Again, petitioner must show that the decision by the California Court of Appeal was either contrary to clearly established federal law or involved an unreasonable application of clearly established federal law. 28 U.S.C. § 2254(d)(1); Williams, 529 U.S. at 405-406. In reviewing petitioner's claim of prosecutorial misconduct, we determine whether there has been a violation of petitioner's due process rights. Darden v. Wainwright, 477 U.S. 168, 181 (1986). In doing so, we must "determine whether the prosecutor's remarks so infected the trial with unfairness as to make the resulting conviction a denial of due process." Hall v. Whitley, 935 F. 2d 164, 164 (9th Cir. 1991) (quotations omitted).
While the comments may have been improperly impassioned, the petitioner has not shown that the comments during closing argument rendered the trial unfair. The jury had before it overwhelming evidence regarding the petitioner's guilt. Two witnesses testified that they saw the petitioner shoot the victim. We agree with the Court of Appeals that "[e]ven if the prosecutor's exuberance exceeded the bounds of reasonable argument, it did not affect the outcome of the trial.

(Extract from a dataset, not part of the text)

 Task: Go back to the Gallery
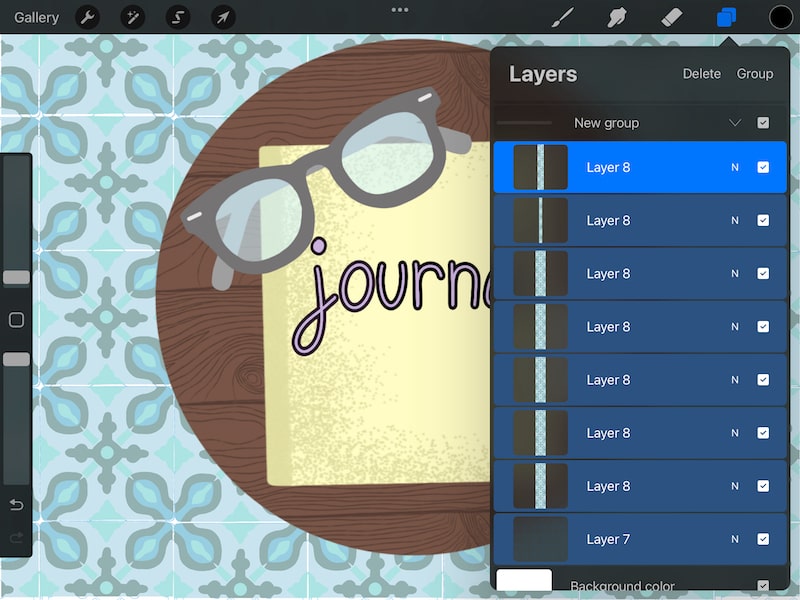point(36,17)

As a result, defendant suffered no prejudice." Bell, 2006 WL 367346, at *3. The Court of Appeal's rejection of this claim was not an unreasonable application of, or contrary to, clearly established federal law. Accordingly, habeas relief is not warranted on this ground.
Finally, petitioner claims that his trial counsel was uneffective in failing to object to prosecutor's misconduct. Under Strickland, counsel's performance must be both deficient and prejudicial. Strickland, 466 U.S. at 688. We need not determine whether trial counsel's performance was deficient by not objecting to the prosecutor's overly exuberant closing argument, because it is clear that the petitioner was not prejudiced by any failure to do so. Petitioner, in his petition, attacks the overwhelming evidence against him by questioning the credibility of the eyewitnesses. This argument was made at trial, and the jury choose to find the witnesses credible. Because of the evidence of guilt, it cannot be said that had trial counsel objected to the prosecutor's closing statement, the outcome of the trial would have been changed. Petitioner has not shown that the California Court of Appeals's denial of this ineffective assistance of counsel claim "was contrary to, or involved an unreasonable application of, clearly established Federal law." See 28 U.S.C. § 2254(d)(1). Accordingly, habeas relief is not warranted on this ground.
Petitioner has failed to show that the state court's denial of his federal constitutional claims "was contrary to, or involved an unreasonable application of, clearly established Federal law." See 28 U.S.C. § 2254(d)(1).
Accordingly, IT IS HEREBY ORDERED that
1. Petitioner's application for a writ of habeas corpus is DENIED.
2. The Clerk of Court is DIRECTED to enter judgment in favor of Respondent and close the case.